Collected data
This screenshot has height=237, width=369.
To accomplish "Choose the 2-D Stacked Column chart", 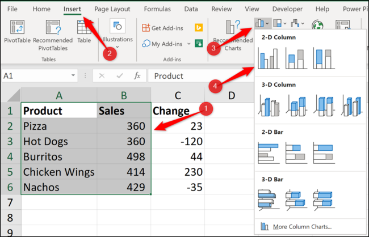I will point(295,58).
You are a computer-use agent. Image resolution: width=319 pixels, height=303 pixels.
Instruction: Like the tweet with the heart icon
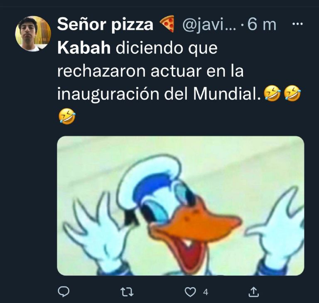point(190,292)
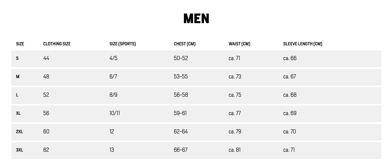Select the S size row label
The image size is (386, 165).
[17, 58]
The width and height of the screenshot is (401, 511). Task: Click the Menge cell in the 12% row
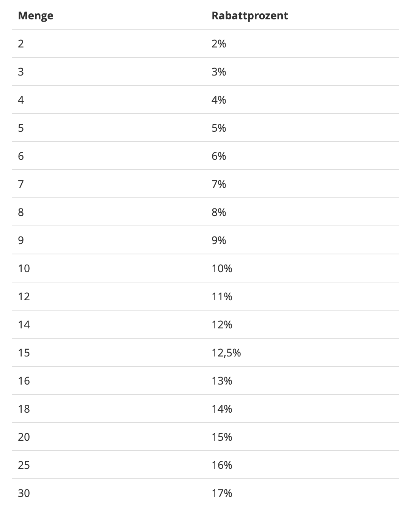click(x=24, y=325)
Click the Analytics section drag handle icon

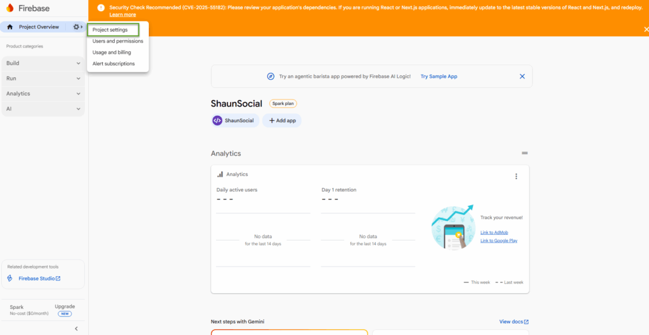click(524, 153)
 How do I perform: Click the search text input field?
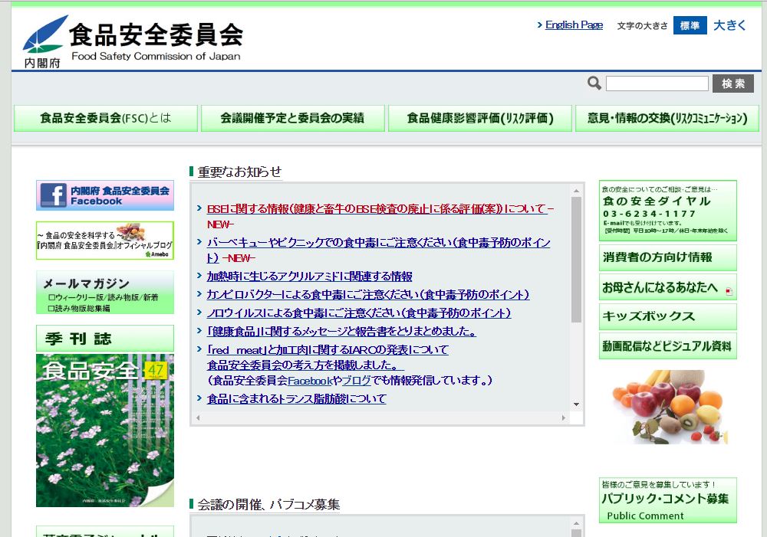[x=657, y=83]
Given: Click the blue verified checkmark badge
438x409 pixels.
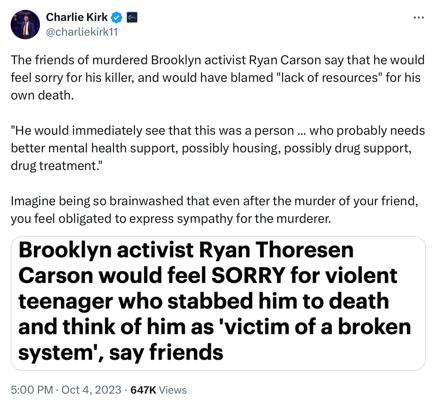Looking at the screenshot, I should click(x=117, y=17).
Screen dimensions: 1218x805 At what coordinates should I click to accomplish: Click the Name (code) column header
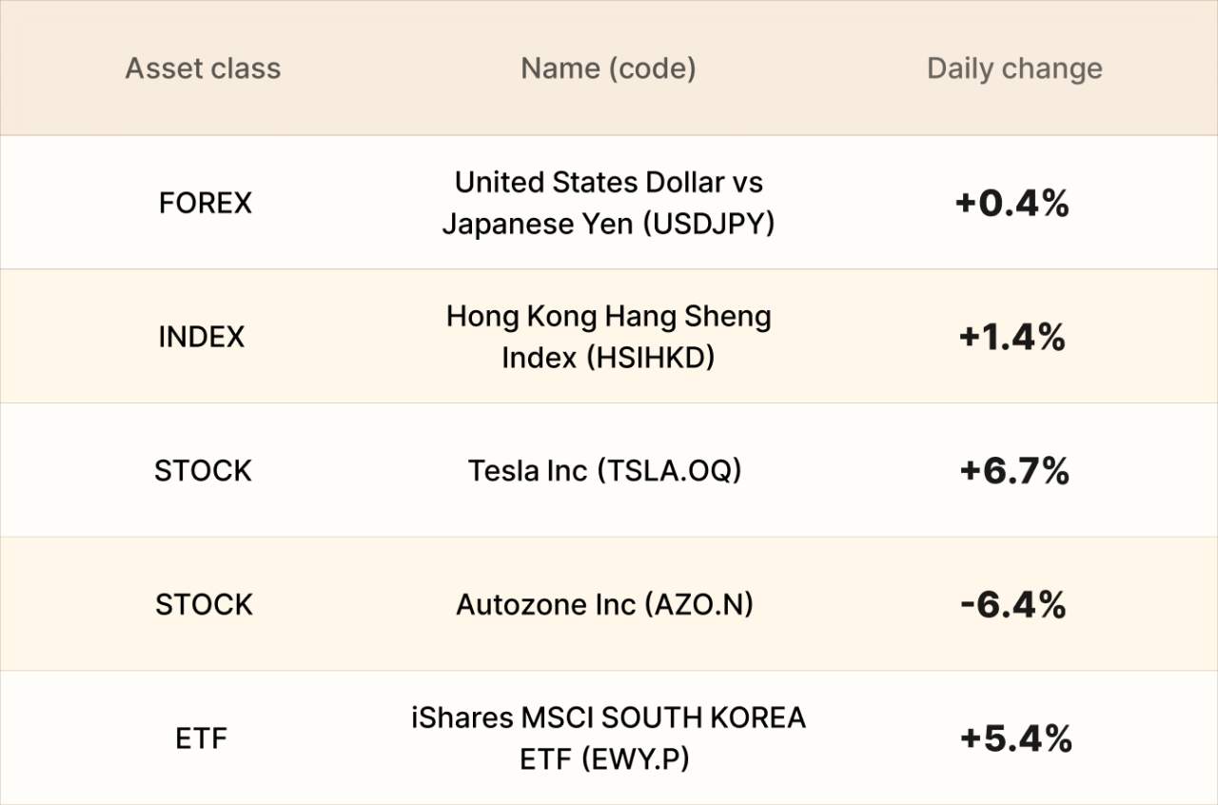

● **INSTRUCTIONS TO FOLLOW**
Reproduce only the lines from the line with "Instruction: Like the" to the end of the entries. Keep both ends, copy them exactly, and omit every picture.

● **EXERCISE RESULT**
Instruction: Like the tweet with the heart icon
point(190,292)
Select the S size row label
The image size is (386, 165).
[17, 58]
The width and height of the screenshot is (401, 511). Task: Click the Menge cell in the 12% row
click(x=24, y=325)
Click the Analytics section drag handle icon

click(524, 153)
 How do I perform: Click the search text input field?
[x=657, y=83]
Given: Click the blue verified checkmark badge
438x409 pixels.
Looking at the screenshot, I should click(x=117, y=17).
Screen dimensions: 1218x805 At what coordinates should I click to accomplish: Click the Name (code) column header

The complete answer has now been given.